(Stored data entries)
▽
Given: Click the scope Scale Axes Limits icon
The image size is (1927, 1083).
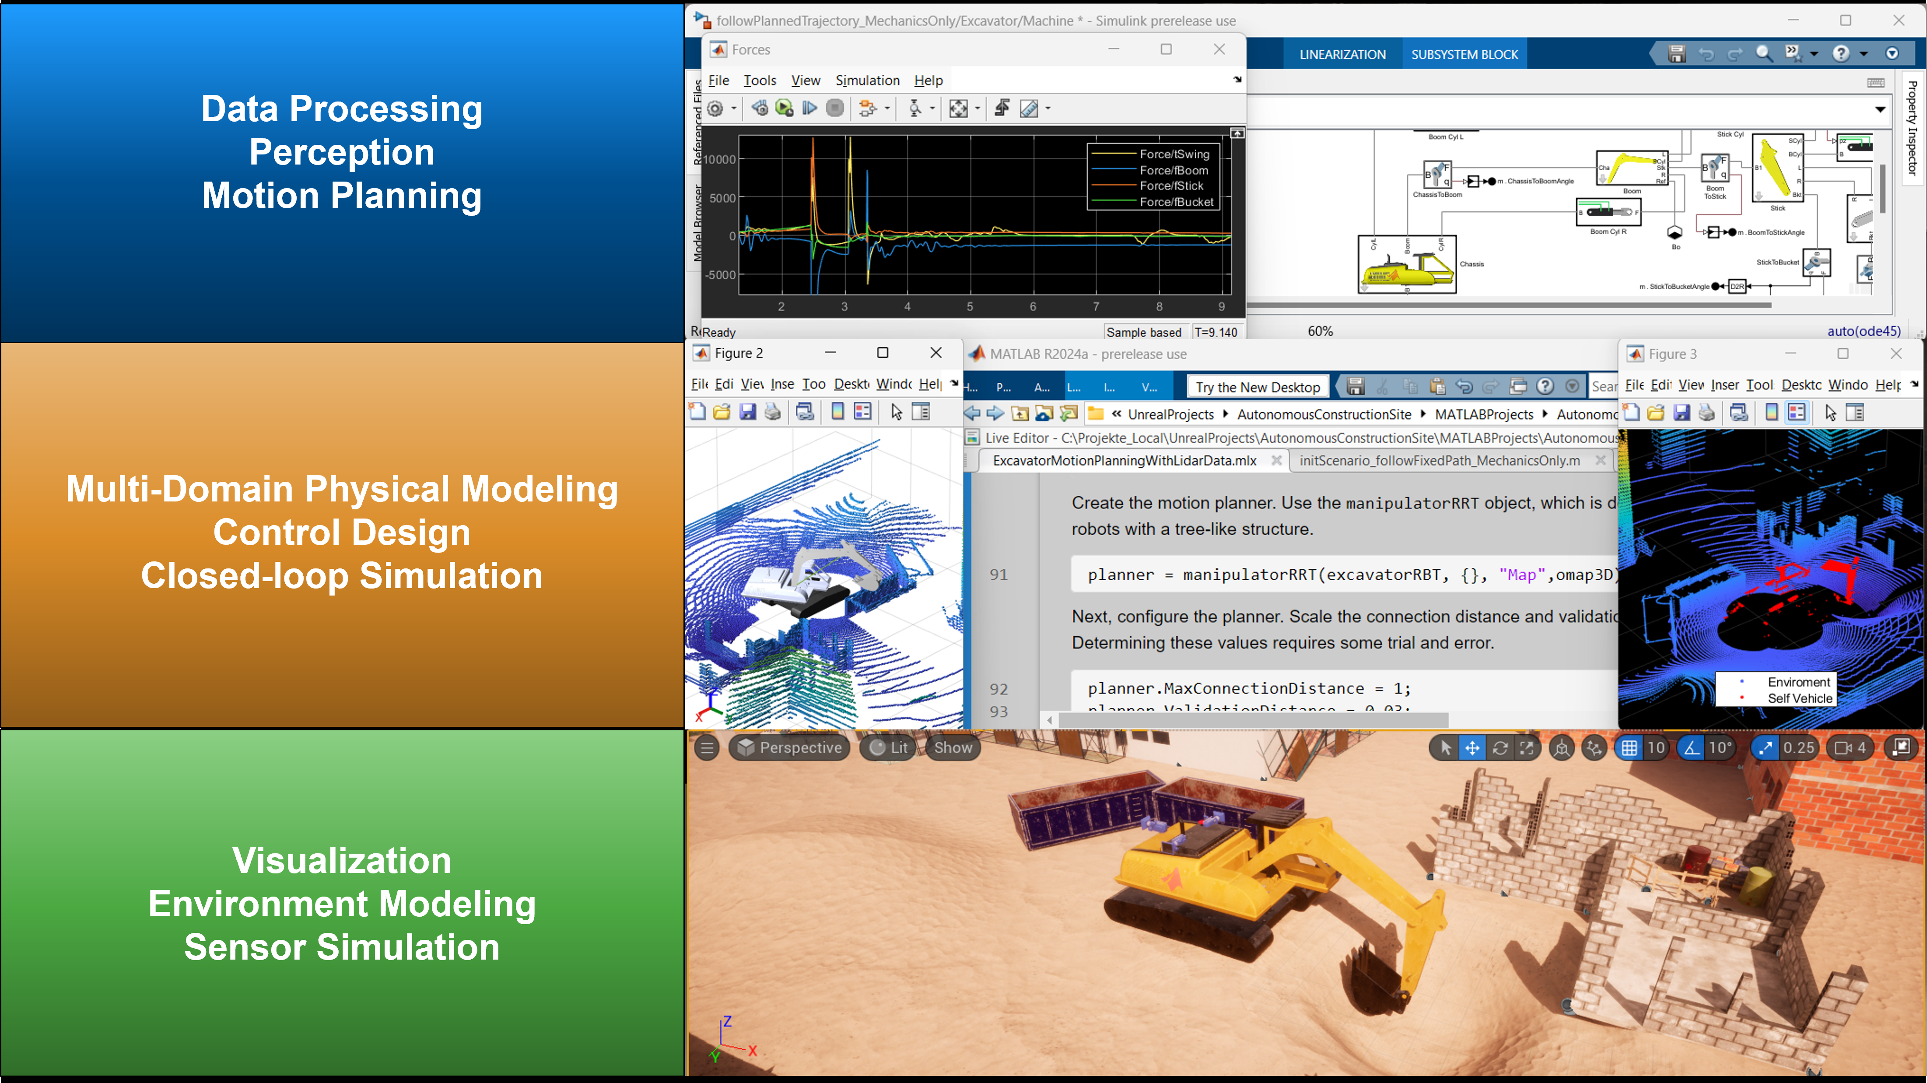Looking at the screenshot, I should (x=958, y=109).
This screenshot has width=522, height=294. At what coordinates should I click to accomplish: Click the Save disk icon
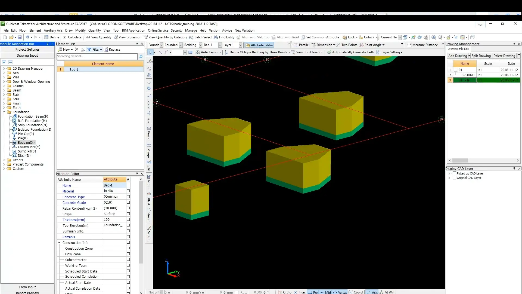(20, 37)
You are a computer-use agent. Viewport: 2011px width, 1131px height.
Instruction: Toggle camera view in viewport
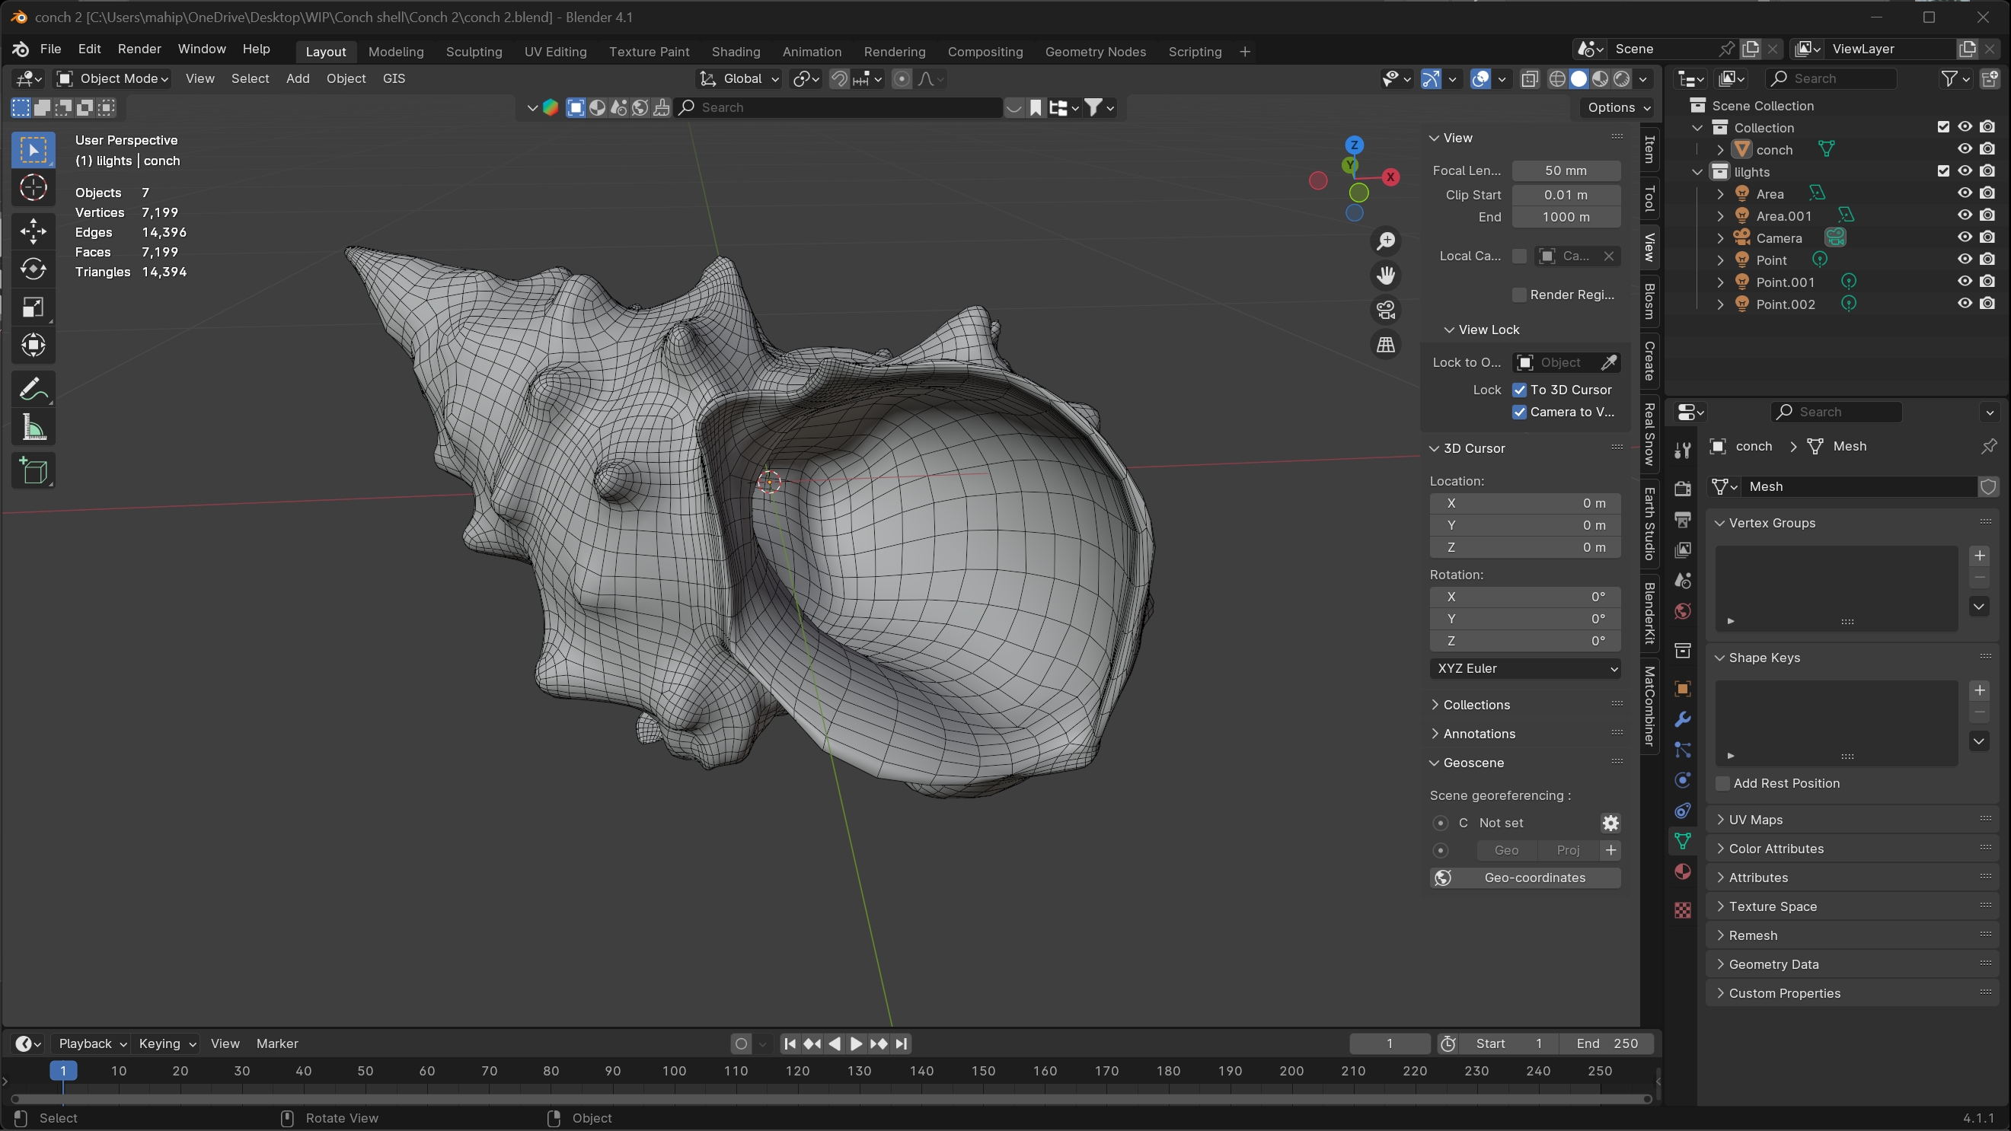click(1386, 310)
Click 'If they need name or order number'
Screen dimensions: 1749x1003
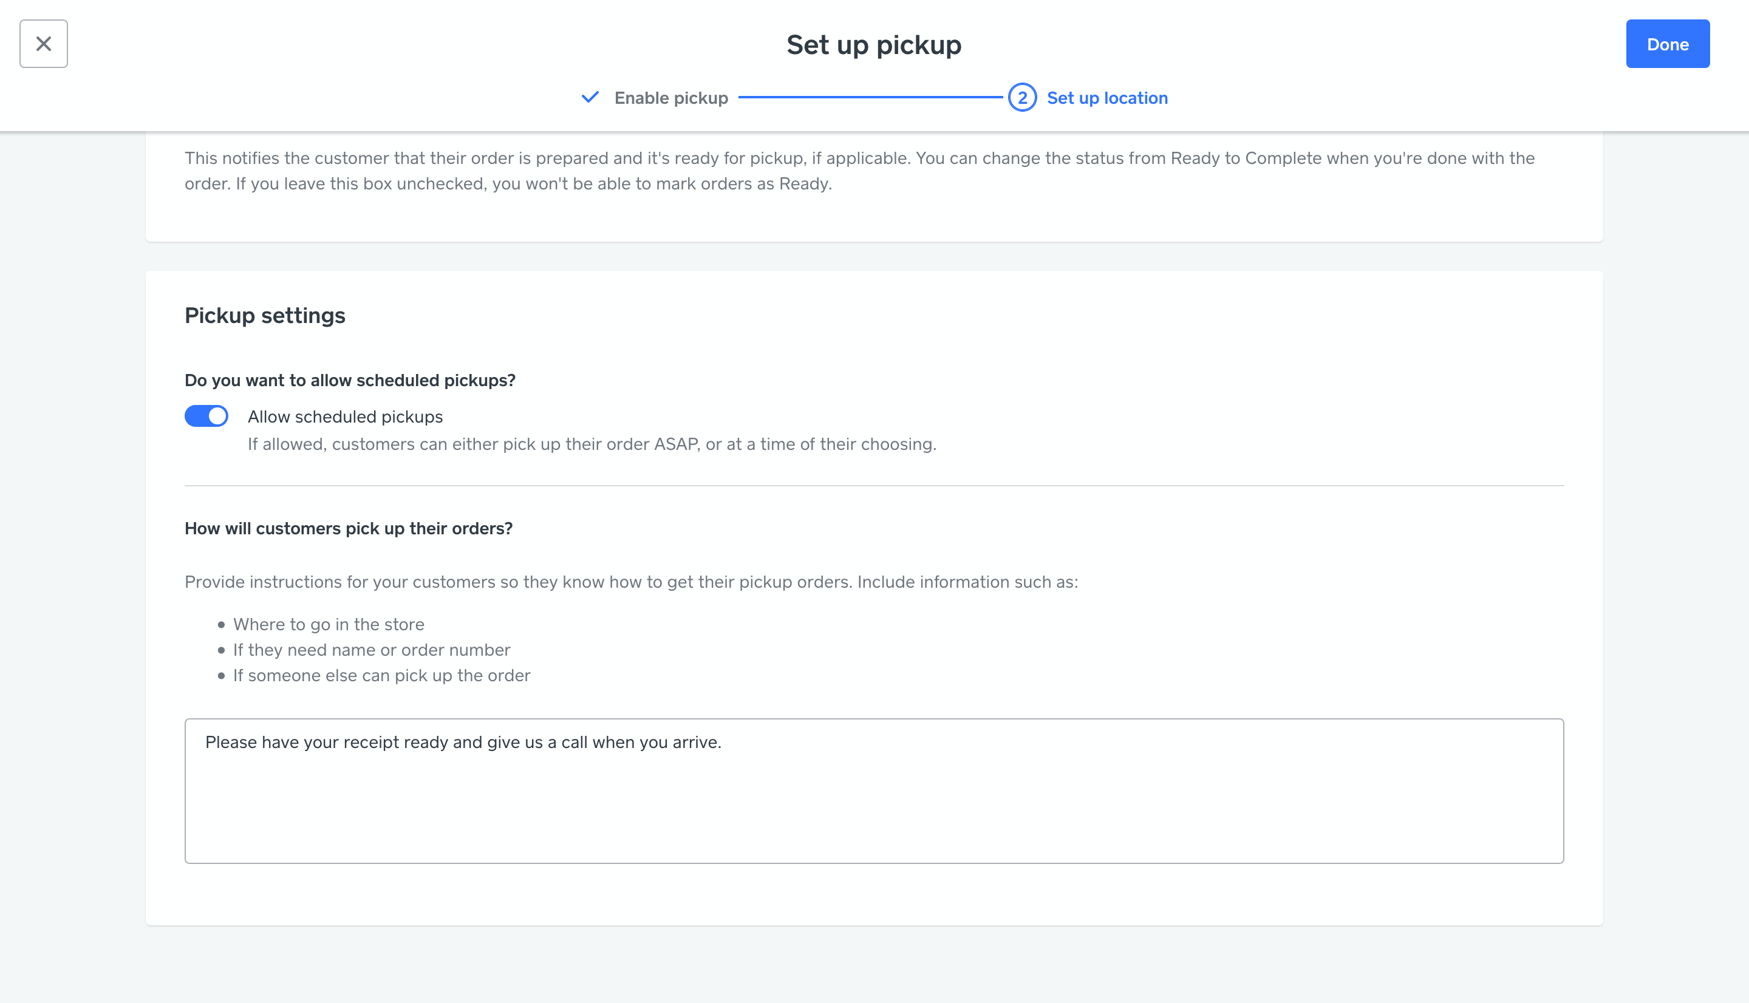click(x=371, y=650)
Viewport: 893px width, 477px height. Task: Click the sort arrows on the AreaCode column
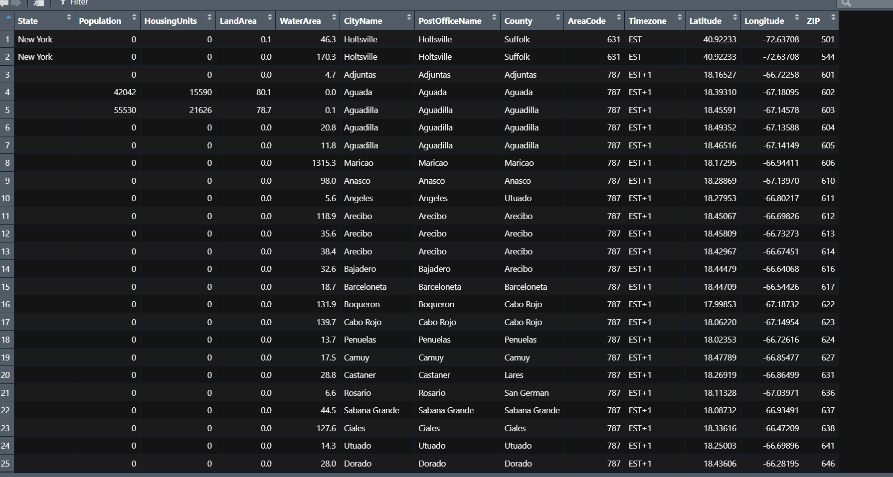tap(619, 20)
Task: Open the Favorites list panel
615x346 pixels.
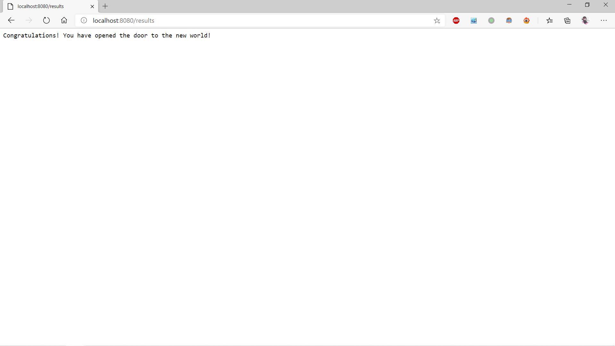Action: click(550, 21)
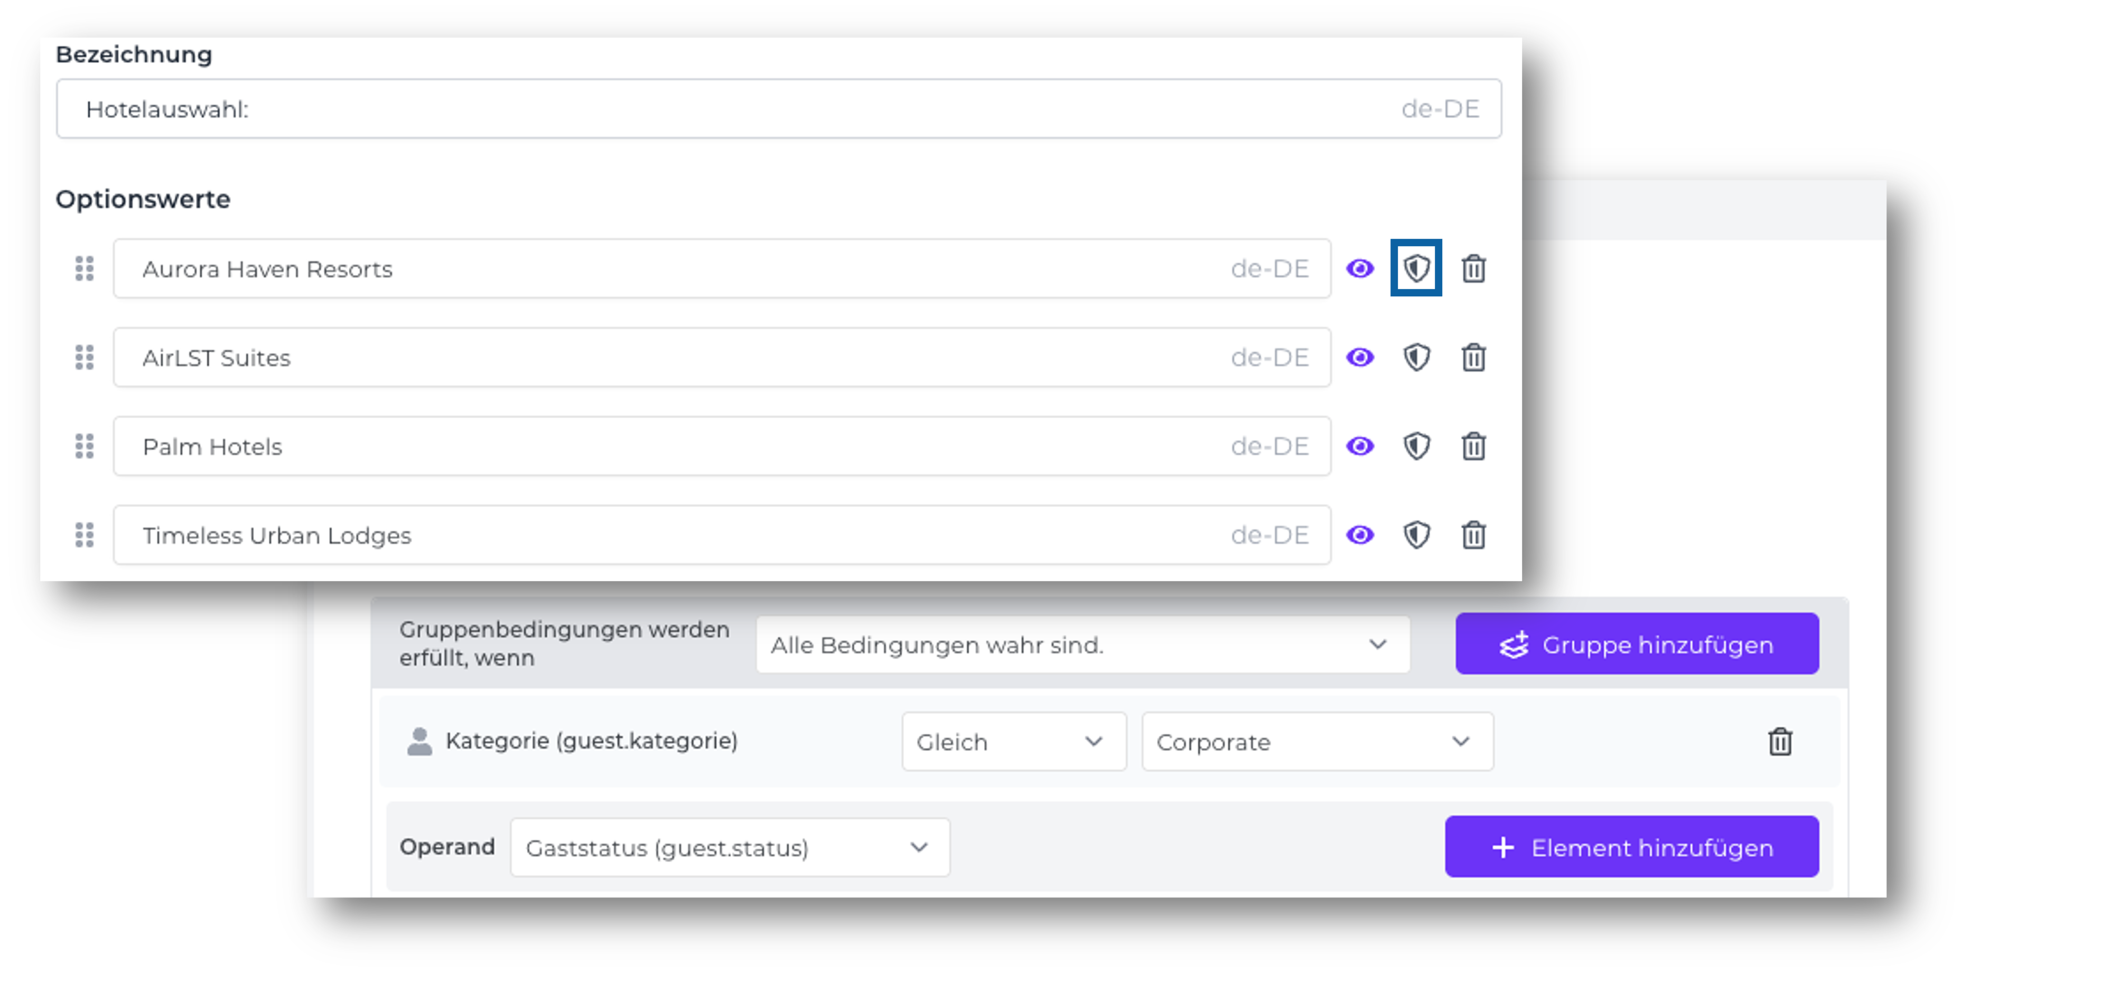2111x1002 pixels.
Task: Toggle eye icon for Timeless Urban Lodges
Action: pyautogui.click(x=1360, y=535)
△
Can the lines from the one with "Viewport: 893px width, 477px" to the end of the records above be quoted exactly, both ends included, with every picture omitted?

### [Problem solution]
Viewport: 893px width, 477px height. Task: Click the sort arrows on the AreaCode column
tap(619, 20)
Task: Open the Favorites list panel
615x346 pixels.
Action: click(550, 21)
2111x1002 pixels.
Task: Toggle eye icon for Timeless Urban Lodges
Action: pyautogui.click(x=1360, y=535)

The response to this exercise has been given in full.